Taiwan’s statement was in response to China’s deliberate attempt to
isolate it from the international community. Taiwan has consistently
maintained that it would only reunite with China under democratic rule.

The Clinton administration, true to its continuing sellout to China,
strongly criticized Taiwan for its statement and sent a representative
to pressure Taiwan to soften its position.

Bill Clinton was one of the most outspoken critics of Serbia’s Slobo,
likening him to Hitler. His refusal similarly to condemn China while
reproving Taiwan demonstrates that it is not oppressive governments that
he opposes, but only ones that do not augment his campaign war chest.

Clinton, and others advocating U.S. military intervention in Kosovo,
argued that Slobo posed a threat to European stability. That was a
disingenuous argument born of convenience.

But Serbia’s potential impact on Europe stands in sharp contrast to
China’s destabilizing capacity in East Asia and the remainder of the
world. There can no longer be any doubt that Red China has replaced the
Soviet Union as the world’s foremost evil empire.

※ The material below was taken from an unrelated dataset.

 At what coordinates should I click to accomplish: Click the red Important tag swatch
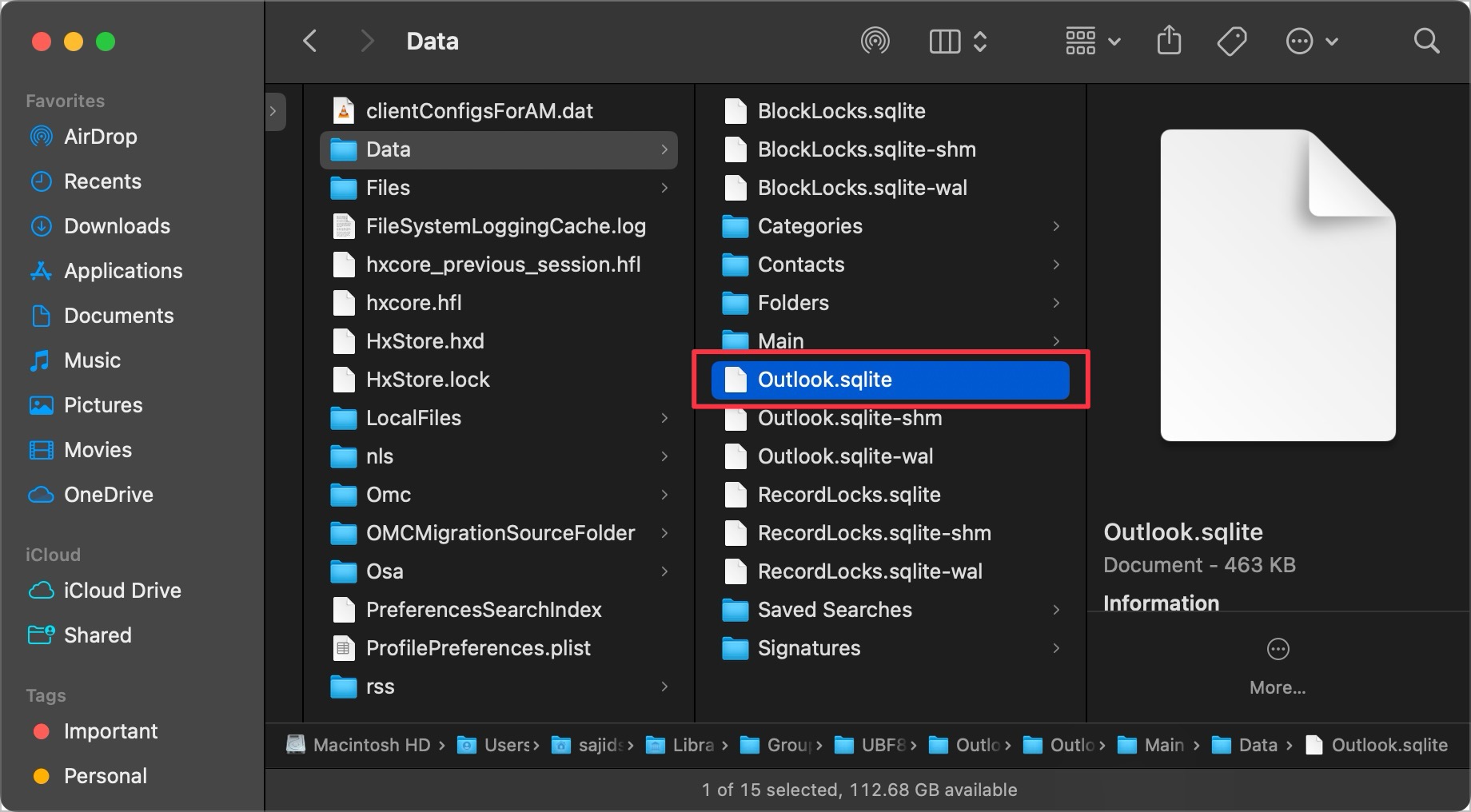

Our policy of placation towards China is dangerously shortsighted. By
failing to confront China over Taiwan (not to mention the theft of our
nuclear technology), the United States is inviting more ominous
aggression across the Taiwan Strait.

Totalitarian states like Red China are congenitally incapable of
responding to conciliatory diplomacy. They only understand force and
threats of force. It’s time to put Beijing on notice that military
action against Taiwan will not be tolerated.